Exercise inputs START

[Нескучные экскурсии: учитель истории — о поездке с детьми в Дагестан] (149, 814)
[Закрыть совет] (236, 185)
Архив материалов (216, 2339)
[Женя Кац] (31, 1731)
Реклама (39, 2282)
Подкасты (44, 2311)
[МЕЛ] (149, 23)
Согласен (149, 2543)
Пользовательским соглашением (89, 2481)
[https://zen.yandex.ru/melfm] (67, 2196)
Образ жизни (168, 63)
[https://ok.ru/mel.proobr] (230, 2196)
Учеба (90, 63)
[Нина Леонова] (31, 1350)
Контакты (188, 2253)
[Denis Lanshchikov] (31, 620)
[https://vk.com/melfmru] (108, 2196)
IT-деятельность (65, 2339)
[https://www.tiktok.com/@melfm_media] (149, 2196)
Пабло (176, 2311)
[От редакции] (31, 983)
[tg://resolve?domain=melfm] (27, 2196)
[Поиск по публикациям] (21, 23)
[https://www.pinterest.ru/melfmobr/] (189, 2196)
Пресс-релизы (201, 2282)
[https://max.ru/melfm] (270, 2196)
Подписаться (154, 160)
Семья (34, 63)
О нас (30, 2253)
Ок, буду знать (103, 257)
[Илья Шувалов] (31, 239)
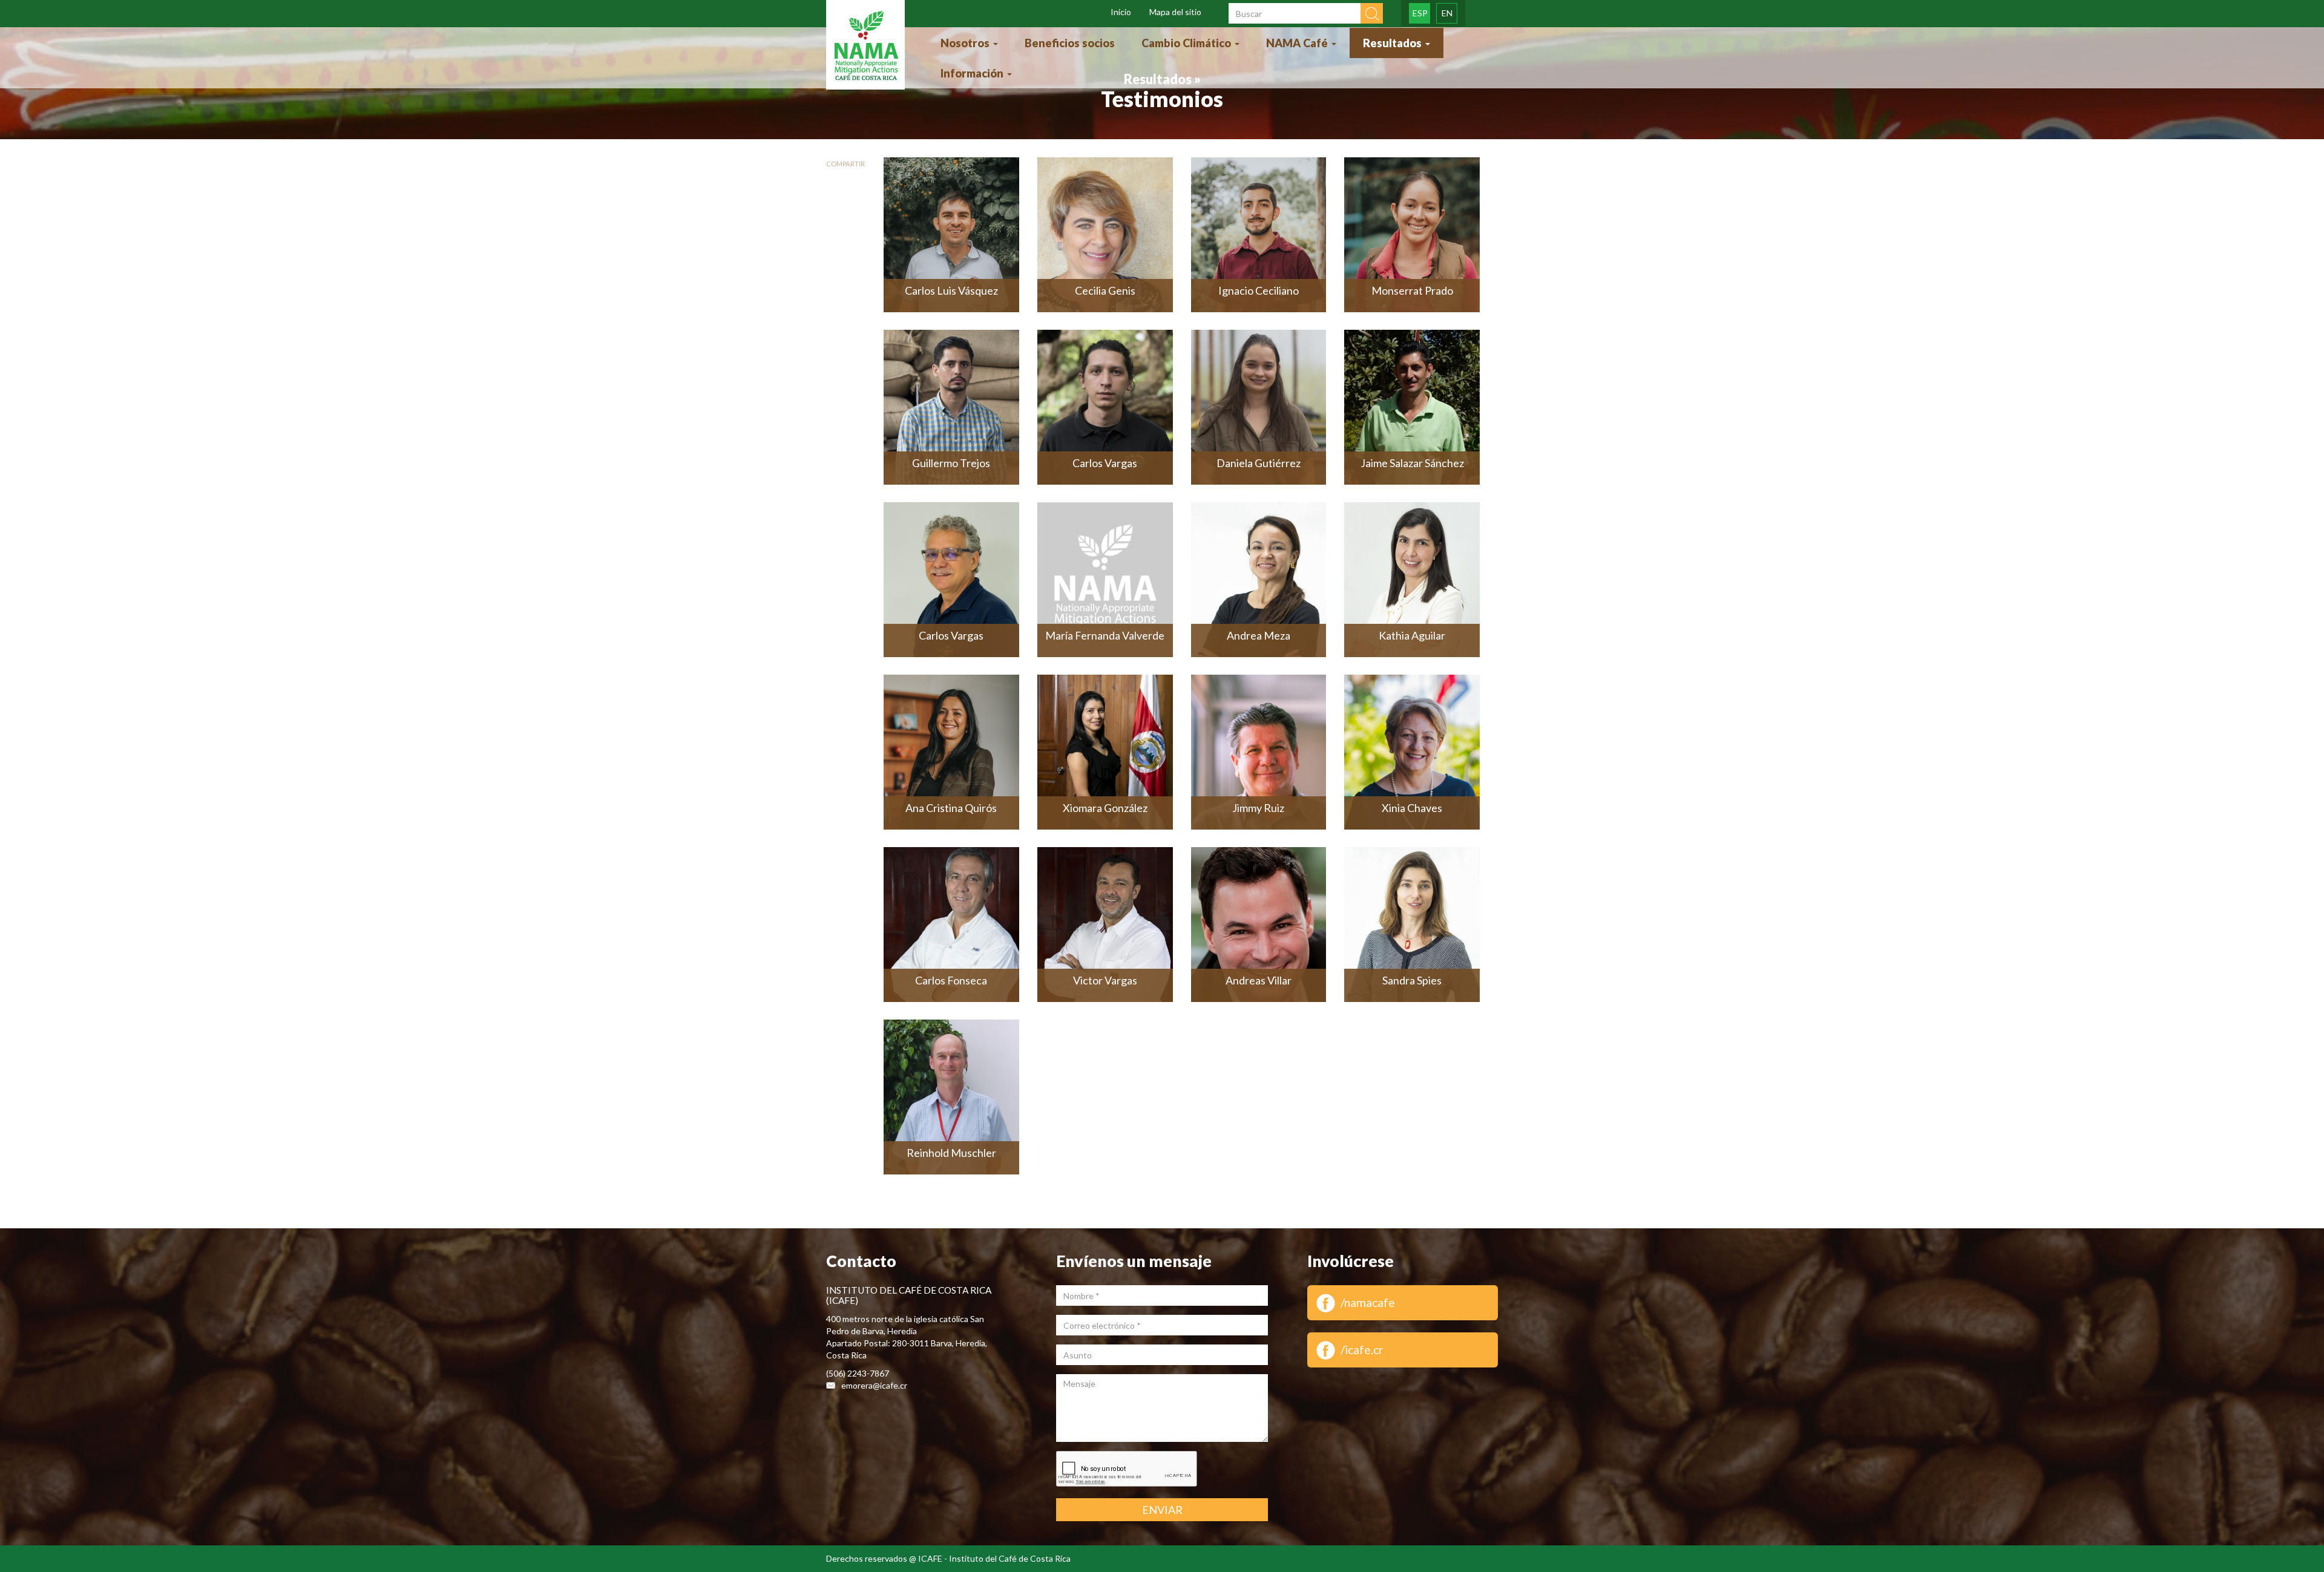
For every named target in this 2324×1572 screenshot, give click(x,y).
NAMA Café (1298, 43)
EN (1447, 13)
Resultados (1393, 43)
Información (973, 73)
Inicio (1121, 12)
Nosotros (966, 43)
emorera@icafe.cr (874, 1385)
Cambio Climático (1187, 43)
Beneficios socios (1070, 43)
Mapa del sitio (1175, 12)
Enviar (1162, 1509)
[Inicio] (865, 46)
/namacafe (1368, 1302)
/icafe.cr (1362, 1350)
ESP (1420, 13)
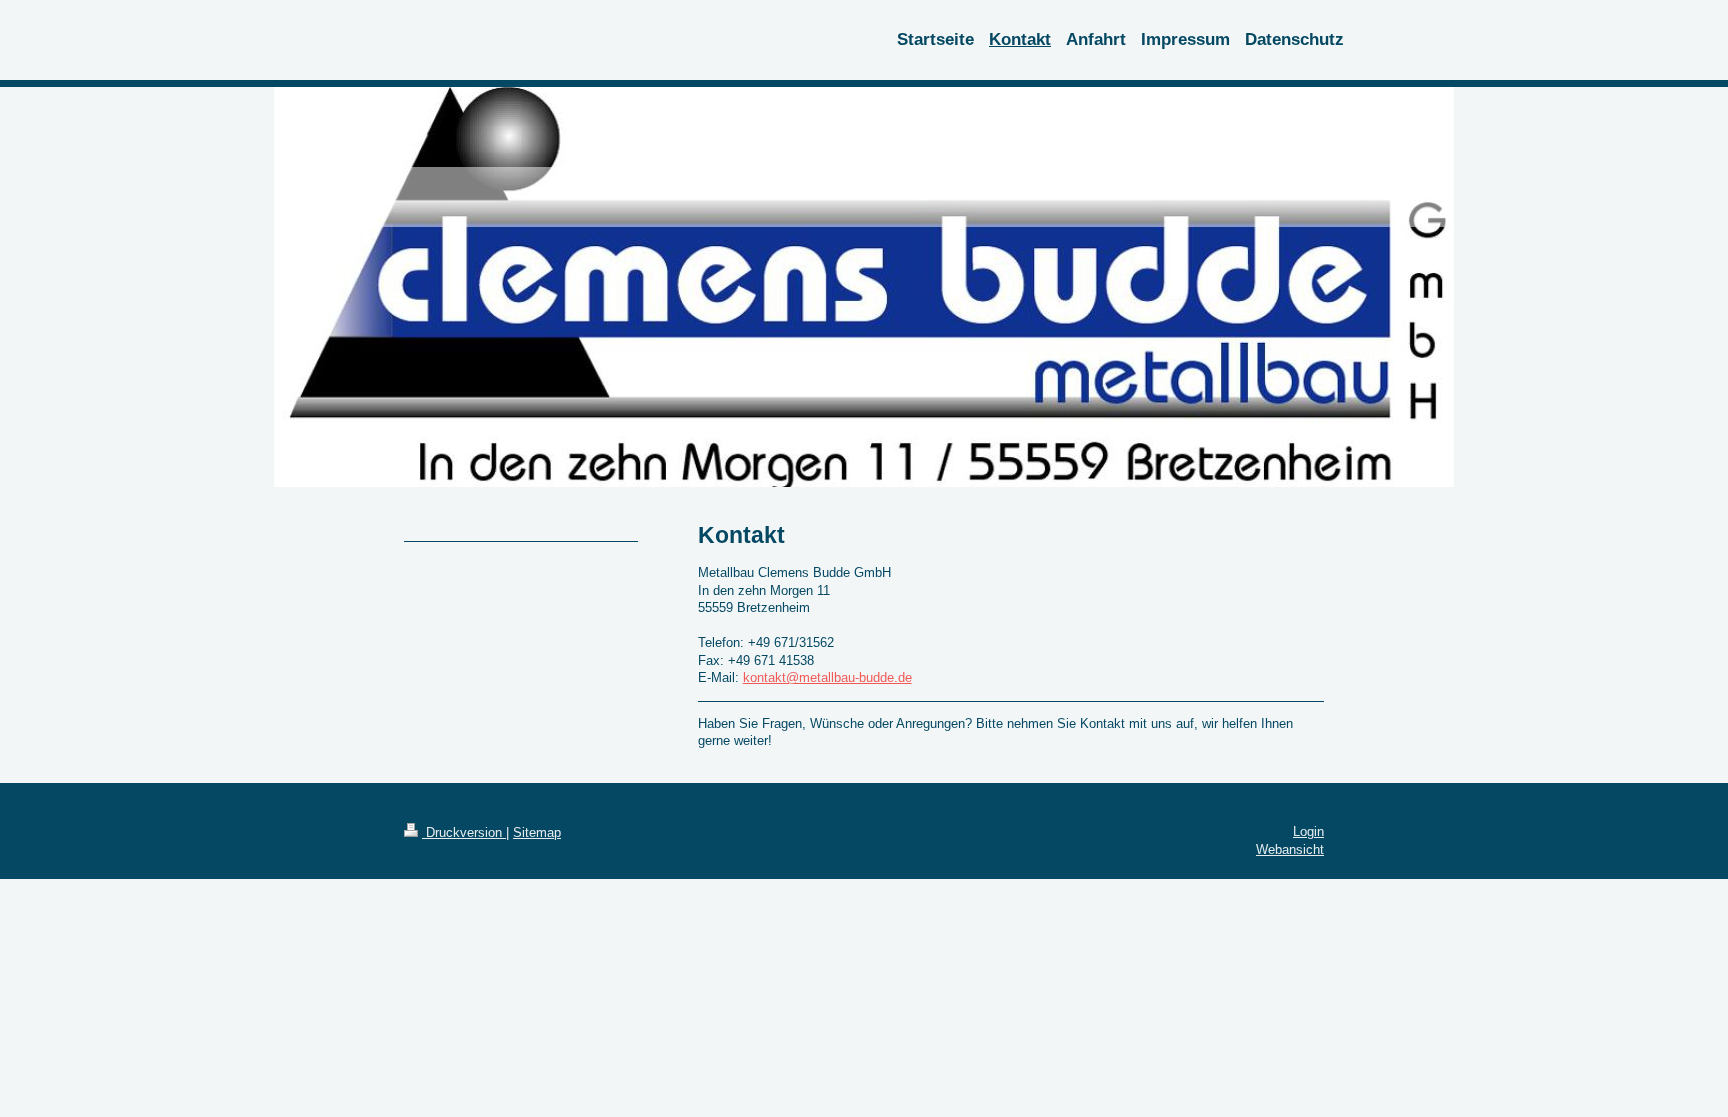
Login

Exercise inputs END

Task → Your task is to collect every line above that contains the word "https".

Output of the exercise →
[https://zen.yandex.ru/melfm] (67, 2196)
[https://ok.ru/mel.proobr] (230, 2196)
[https://vk.com/melfmru] (108, 2196)
[https://www.tiktok.com/@melfm_media] (149, 2196)
[https://www.pinterest.ru/melfmobr/] (189, 2196)
[https://max.ru/melfm] (270, 2196)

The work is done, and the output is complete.